The market research firm’s Singapore office said Android overtook iOS in the second quarter of this year with 44 per cent of mobile app downloads being delivered to Android devices, compared to 31 percent going to iOS gadgets.
Android has grown much faster than ABI’s earlier projections have suggested. In 2009, Google’s OS facilitated just 11 per cent of total app downloads. At that time, the firm projected that figure might grow to 23 per cent by 2014. Instead, 2011 seems to have been the year that Android made its move on iOS.
Shiyang says the open source factor alone could be enough to explain Android’s success, but ABI also notes that growth in iPhone shipments slowed in the middle of 2011, likely as consumers decided to wait to buy a new Apple iPhone until the next model (which we now know to be the iPhone 4s) was released.
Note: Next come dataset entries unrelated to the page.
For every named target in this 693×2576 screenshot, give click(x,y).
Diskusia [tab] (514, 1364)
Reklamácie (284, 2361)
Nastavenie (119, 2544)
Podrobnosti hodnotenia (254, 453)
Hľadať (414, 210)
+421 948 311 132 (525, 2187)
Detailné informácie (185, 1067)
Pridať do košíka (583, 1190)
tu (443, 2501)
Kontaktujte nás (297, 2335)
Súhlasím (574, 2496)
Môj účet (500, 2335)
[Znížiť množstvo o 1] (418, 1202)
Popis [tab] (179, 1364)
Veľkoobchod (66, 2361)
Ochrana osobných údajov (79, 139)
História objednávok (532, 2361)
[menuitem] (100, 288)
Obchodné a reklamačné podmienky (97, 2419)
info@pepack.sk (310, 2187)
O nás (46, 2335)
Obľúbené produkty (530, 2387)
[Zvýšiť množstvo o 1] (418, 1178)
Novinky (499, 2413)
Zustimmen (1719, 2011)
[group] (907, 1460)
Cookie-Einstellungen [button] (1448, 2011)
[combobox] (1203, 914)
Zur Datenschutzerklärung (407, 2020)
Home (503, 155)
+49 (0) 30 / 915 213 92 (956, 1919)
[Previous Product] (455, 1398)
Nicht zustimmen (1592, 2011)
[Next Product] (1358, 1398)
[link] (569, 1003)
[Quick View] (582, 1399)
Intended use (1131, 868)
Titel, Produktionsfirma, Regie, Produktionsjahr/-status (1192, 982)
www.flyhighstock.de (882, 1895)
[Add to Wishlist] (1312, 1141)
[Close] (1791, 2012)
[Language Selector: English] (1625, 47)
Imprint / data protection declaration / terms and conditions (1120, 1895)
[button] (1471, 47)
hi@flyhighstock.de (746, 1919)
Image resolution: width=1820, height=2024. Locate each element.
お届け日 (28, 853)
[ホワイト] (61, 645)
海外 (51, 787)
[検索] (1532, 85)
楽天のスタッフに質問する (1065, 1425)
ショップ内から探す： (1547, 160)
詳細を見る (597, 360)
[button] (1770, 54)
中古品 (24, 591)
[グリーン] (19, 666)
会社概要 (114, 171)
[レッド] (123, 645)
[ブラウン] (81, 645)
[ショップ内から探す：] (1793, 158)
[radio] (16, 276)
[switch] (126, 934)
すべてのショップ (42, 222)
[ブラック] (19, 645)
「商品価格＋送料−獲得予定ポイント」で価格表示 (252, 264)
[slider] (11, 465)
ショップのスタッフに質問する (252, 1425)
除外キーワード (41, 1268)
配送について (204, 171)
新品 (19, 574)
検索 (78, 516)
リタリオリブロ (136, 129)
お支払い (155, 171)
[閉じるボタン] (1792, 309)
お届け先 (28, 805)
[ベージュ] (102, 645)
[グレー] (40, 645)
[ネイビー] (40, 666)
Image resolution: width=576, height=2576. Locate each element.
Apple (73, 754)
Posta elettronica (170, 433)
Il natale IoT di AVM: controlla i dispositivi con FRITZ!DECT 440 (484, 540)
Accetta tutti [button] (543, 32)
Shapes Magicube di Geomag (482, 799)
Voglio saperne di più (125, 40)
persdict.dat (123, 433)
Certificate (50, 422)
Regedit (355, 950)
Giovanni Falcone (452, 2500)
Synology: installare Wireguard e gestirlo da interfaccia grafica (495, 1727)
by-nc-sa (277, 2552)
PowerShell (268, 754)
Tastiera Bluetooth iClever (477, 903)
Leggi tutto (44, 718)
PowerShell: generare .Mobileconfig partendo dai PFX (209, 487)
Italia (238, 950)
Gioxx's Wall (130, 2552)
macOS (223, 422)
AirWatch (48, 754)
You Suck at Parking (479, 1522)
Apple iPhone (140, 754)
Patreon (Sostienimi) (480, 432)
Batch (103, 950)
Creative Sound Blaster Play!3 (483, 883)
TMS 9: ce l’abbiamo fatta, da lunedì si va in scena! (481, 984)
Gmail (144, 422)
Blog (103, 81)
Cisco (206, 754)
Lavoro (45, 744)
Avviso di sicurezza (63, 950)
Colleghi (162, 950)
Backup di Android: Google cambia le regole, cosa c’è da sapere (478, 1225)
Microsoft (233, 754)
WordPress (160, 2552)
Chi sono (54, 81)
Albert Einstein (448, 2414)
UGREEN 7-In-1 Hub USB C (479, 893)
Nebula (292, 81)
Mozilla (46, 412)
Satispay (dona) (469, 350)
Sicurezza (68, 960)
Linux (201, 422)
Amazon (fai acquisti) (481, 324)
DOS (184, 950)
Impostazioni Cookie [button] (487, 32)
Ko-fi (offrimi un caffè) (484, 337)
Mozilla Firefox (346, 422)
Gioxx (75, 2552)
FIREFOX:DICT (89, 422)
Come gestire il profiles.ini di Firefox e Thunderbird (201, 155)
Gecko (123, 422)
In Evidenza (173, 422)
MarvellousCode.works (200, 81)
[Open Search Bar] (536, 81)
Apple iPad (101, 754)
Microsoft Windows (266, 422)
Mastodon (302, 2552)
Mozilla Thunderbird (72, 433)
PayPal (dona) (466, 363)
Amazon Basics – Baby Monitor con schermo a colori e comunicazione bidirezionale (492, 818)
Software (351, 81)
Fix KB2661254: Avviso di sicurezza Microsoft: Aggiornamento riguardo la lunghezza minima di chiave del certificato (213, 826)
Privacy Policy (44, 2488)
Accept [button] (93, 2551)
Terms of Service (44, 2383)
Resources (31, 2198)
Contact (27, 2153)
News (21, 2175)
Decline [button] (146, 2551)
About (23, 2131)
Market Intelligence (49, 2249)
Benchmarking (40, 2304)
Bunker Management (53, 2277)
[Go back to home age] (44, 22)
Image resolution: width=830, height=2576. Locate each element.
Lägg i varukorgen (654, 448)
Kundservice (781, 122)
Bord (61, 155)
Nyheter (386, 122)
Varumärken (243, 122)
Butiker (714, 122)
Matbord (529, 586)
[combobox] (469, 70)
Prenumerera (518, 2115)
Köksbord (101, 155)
While Apple growth was slowing, Android shipments increased 36 percent in the second quarter.
Of course, the picture for the last quarter of 2011 could look very different, thanks to the October release of the iPhone 4S, which has already broken sales records. And Apple users still download more apps per user than Android by a 2-to-1 margin, according to the ABI report.
In the end, both Apple and Android win. ABI expects global app downloads for 2011 to hit 29 billion total, a huge increase from 9 billion downloads in 2010. That’s thanks to a total smartphone install base that’s expected to grow 46 percent this year.